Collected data
——————
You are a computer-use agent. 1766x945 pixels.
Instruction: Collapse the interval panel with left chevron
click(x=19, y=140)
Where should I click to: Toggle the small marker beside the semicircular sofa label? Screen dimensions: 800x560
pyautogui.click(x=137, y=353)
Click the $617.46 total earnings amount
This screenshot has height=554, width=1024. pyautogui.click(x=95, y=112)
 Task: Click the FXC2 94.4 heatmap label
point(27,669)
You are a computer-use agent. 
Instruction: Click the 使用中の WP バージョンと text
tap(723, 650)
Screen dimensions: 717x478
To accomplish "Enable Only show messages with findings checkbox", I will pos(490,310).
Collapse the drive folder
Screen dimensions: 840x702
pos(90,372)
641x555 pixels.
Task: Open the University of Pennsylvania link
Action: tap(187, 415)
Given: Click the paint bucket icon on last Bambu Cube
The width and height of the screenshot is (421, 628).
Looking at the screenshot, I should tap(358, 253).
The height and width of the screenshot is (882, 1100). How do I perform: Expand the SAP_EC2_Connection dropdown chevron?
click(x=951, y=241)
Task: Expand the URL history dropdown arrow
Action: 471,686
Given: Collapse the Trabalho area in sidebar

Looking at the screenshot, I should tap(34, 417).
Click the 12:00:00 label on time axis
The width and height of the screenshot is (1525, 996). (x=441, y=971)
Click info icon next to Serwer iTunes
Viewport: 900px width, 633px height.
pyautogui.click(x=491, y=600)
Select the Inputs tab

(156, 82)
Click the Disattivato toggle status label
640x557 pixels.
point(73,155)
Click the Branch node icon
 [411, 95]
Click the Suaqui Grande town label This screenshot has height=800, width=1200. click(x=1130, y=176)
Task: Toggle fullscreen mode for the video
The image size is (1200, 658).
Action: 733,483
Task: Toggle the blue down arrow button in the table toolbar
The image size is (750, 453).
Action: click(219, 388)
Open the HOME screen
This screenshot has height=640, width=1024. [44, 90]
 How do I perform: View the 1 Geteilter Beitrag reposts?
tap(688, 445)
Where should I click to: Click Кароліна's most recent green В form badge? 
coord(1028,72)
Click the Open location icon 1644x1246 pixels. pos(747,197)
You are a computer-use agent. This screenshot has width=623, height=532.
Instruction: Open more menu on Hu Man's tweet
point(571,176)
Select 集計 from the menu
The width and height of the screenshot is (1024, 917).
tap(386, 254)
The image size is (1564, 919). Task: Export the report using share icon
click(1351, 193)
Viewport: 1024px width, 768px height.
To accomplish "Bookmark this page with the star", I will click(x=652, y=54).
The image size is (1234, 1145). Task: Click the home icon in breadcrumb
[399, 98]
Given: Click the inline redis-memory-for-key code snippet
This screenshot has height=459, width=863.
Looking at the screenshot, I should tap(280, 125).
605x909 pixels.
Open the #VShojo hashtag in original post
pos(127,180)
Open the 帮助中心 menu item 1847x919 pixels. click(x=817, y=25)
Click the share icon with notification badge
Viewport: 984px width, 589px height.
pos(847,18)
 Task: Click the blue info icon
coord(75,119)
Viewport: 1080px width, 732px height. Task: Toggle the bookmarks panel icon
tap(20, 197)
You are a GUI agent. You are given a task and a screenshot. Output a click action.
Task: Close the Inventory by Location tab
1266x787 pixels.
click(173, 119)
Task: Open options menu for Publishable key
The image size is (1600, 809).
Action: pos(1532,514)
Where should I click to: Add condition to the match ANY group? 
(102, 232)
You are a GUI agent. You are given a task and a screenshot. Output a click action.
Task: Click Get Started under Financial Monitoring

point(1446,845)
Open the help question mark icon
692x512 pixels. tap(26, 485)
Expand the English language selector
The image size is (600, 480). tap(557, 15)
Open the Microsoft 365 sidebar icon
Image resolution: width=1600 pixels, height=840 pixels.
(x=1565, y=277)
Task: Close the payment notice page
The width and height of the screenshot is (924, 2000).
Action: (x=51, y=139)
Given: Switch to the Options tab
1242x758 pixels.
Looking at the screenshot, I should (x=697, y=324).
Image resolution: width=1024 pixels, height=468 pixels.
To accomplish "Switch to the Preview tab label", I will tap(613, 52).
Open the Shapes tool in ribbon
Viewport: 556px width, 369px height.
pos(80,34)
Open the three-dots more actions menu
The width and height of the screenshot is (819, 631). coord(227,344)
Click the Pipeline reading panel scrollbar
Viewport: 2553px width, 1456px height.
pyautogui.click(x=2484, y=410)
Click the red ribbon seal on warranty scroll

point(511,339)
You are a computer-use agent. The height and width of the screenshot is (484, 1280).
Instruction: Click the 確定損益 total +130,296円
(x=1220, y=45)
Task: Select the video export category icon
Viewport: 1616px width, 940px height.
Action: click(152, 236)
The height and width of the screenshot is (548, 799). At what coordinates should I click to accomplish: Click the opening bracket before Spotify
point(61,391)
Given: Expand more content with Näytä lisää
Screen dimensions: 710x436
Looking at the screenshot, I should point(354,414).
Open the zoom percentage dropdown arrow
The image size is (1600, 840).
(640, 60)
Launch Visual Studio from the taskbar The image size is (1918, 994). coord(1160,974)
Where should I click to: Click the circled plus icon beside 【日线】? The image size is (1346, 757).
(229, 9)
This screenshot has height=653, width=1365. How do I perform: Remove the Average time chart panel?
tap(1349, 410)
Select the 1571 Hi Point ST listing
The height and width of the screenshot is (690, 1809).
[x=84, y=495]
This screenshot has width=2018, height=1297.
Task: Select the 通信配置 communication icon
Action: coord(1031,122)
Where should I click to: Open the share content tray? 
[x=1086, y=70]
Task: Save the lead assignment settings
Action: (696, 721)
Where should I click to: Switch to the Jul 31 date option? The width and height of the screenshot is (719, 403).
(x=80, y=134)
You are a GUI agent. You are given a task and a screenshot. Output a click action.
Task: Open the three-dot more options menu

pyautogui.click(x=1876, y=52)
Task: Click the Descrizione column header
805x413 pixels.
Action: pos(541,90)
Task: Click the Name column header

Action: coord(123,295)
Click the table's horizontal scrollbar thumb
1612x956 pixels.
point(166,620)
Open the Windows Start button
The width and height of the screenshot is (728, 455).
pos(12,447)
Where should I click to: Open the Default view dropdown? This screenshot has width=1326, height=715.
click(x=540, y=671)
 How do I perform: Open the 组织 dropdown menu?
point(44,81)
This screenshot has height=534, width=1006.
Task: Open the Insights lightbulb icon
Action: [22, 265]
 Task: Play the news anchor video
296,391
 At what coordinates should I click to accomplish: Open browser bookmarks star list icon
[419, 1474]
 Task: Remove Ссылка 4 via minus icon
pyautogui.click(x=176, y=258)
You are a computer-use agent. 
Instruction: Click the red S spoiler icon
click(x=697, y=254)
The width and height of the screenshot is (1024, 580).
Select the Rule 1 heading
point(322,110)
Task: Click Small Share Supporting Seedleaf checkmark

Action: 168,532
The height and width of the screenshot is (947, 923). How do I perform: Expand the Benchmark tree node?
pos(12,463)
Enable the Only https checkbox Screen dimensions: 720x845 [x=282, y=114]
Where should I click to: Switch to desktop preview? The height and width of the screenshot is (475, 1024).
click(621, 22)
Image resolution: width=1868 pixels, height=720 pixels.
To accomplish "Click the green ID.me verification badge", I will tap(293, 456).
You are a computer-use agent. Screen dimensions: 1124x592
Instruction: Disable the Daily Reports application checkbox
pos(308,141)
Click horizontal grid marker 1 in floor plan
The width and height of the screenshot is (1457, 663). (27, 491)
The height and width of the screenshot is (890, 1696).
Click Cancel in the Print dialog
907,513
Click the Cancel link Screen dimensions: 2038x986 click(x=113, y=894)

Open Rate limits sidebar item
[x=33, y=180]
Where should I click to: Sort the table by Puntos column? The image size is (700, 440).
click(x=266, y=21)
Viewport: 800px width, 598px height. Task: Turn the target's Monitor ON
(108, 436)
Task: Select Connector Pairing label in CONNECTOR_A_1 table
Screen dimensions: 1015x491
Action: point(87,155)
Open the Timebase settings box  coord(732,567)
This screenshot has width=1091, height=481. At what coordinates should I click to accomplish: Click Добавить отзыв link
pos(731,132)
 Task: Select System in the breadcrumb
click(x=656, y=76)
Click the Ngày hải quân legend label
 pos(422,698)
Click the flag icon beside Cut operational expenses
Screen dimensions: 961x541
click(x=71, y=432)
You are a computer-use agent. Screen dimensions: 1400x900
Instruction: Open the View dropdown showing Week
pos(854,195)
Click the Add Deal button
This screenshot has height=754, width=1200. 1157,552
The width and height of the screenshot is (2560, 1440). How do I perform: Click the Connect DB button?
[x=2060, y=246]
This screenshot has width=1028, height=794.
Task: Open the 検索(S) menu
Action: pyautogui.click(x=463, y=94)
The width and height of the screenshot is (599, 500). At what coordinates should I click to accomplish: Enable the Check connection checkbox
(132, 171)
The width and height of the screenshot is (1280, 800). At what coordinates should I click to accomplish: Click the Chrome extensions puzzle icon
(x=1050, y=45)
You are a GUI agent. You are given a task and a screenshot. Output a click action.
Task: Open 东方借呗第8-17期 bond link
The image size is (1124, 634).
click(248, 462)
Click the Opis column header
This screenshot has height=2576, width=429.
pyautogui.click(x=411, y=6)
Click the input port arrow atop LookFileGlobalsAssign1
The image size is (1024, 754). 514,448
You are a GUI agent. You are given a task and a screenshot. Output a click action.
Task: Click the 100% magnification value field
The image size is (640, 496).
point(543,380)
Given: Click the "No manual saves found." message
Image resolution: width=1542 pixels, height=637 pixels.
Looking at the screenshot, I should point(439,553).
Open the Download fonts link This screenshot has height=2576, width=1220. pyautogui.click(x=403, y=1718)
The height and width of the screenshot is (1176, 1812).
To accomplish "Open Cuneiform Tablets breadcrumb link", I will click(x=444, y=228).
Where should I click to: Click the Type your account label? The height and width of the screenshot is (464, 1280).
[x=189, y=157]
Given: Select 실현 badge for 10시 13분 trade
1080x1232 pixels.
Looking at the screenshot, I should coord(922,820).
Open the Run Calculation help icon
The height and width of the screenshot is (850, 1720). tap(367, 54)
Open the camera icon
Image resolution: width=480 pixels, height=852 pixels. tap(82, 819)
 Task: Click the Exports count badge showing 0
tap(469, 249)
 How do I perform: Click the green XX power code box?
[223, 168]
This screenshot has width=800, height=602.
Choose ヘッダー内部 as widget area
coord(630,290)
——————
● **Description of the task**
Go through the lines above. Select every one that has the string "Close".

● **Answer to the problem**
Task: Close the Inventory by Location tab
Task: Close the payment notice page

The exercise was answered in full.